The man smiled at John and said, “Cow milk here, sir.”

“I know, but do you also have any goat milk? Or do you know where I can get some?” A beam of sun cast prisms on the glass pitchers between them.

“We don’t have goat milk, sir.” In that bright surreal moment, two goats walked by just behind the breakfast pavilion and brayed.

“You’ve got to. I mean, look!” John laughed, pointing, but the server remained impassive. Clara was batting at the light, trying to lean over and out of her father’s arms to touch it or some other evanescent but fascinating thing.

“I understand your request, sir, but we don’t have goat milk.”

“Someone has to have it, somewhere. It’s for the baby.” Clara lunged almost out of his arms, and he let her grab a piece of butter in golden fail, stacked in a bowl of ice.

“Let me get the manager for you, sir. Maybe she can be of assistance.” The server walked off very slowly, leaving the cow milk sweating in an iced pitcher, where a fly darted around the rim. Clara’s fever seemed to be lifting, and she kicked her legs with delight when John pointed at the goats. She squeezed the pat of butter and it began to melt in her fist.

“Dadoodoo dadooo daddooo da!” she said.

John was thrilled. She didn’t know what she was saying, but one day—and they were getting nearer to it—she would call him Daddy. “Did you say Daddy?”

“Dadooooooo!” she said, while a long string of spit stretched from her chin.

He took her back to their table, and they spoke and smiled at each other.

“Dadooo,” she said.

“Daddy.”

“Dadooo.”

“Say
Daddy.

“Dadoooooooo.”

“Close enough.”

The drug had worked. Within twenty minutes she’d recovered. Her babbling restored his confidence. When the manager finally arrived, it felt like an interruption. She stood before him, very erect, with a regal forehead and a scent of talcum powder.

“Hello, Mr. Reed?” she said.

“Dadoo,” he finished saying to Clara, and then addressed the manager. “Oh, hello.”

“How may I help you today?”

“I was looking for goat milk for my daughter. That’s what she drinks.”

“I’m sorry we don’t provide that, Mr. Reed, but we do provide cow milk. May I go get some for you, put it in her bottle?” She reached for the bottle with elegant brown fingers.

“I think cow milk makes her sick. But there are goats—I mean, if you could tell me how to get to the town, to a store, a grocery store.”

She looked amused and folded her arms over her chest as if that were an impossible proposition. “That is a very uncommon request. We strive to give you all you need here at the hotel, all the best foods that we have flown in.”

It was absurd to fly food in to a place where you could grow anything. “Okay, but if I needed to get some—”

“We don’t get everything here in our stores. We
import
. I will get the concierge for you, sir. Maybe he can help you with your shopping.”

“I don’t want to shop,” he said to Clara once the manager left. She looked at him with total understanding and cooed. He watched as the manager stopped at the cereal bar. She poured some milk into a small glass and sniffed it.

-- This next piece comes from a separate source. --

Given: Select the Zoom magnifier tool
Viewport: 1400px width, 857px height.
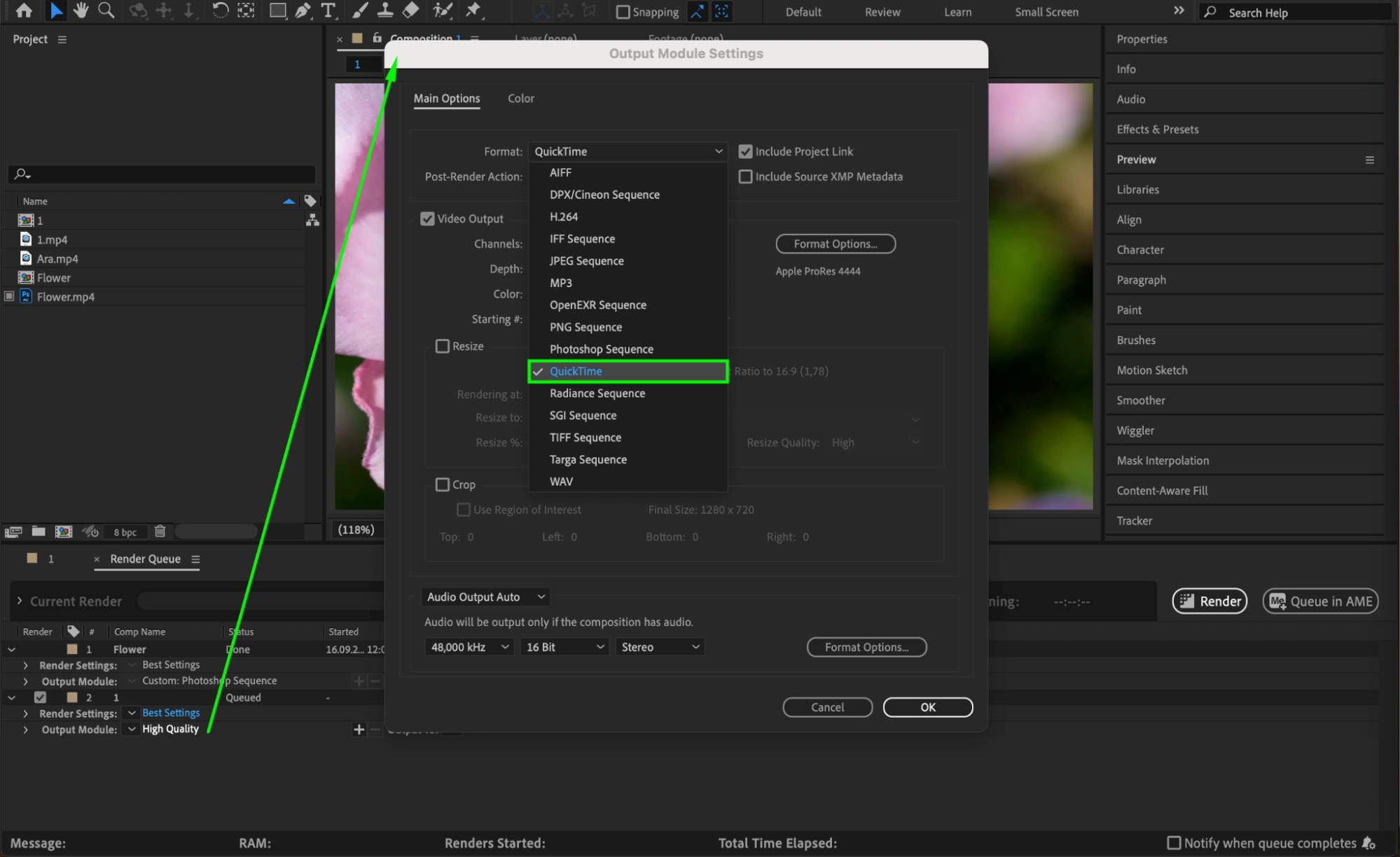Looking at the screenshot, I should (106, 11).
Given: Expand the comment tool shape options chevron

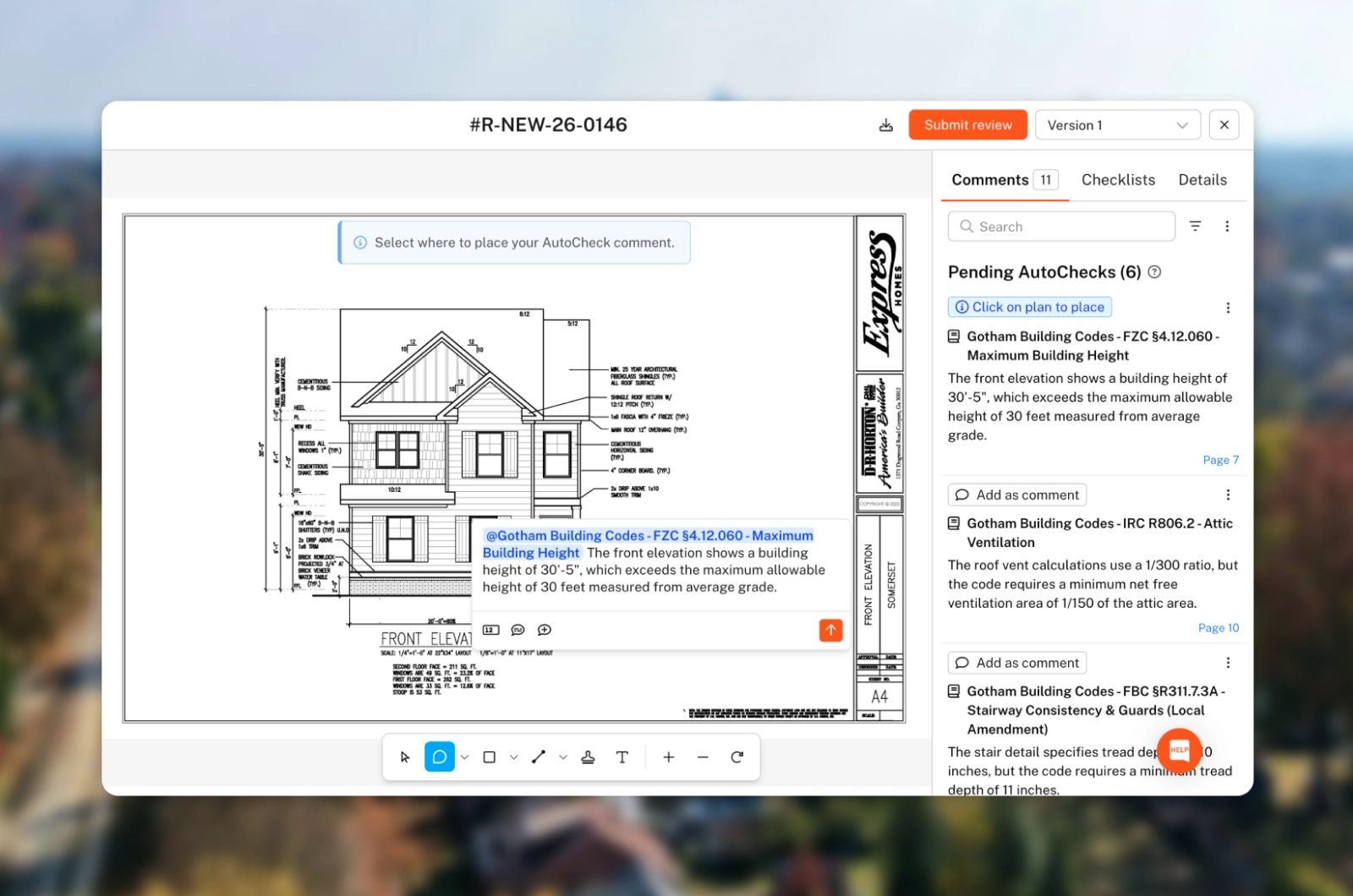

Clara seemed to have completely recovered. Maybe it wasn’t the milk. Maybe it was something in that okra stew. He did not want Ines and Veronica to be right, and because Clara needed a bottle—she was grabbing the empty thing and tilting it to her lips—he went to the cereal bar and poured cow milk in her bottle. She dove at it and consumed it all quickly. He didn’t want to believe it was not simple. The baby is hungry; you feed her.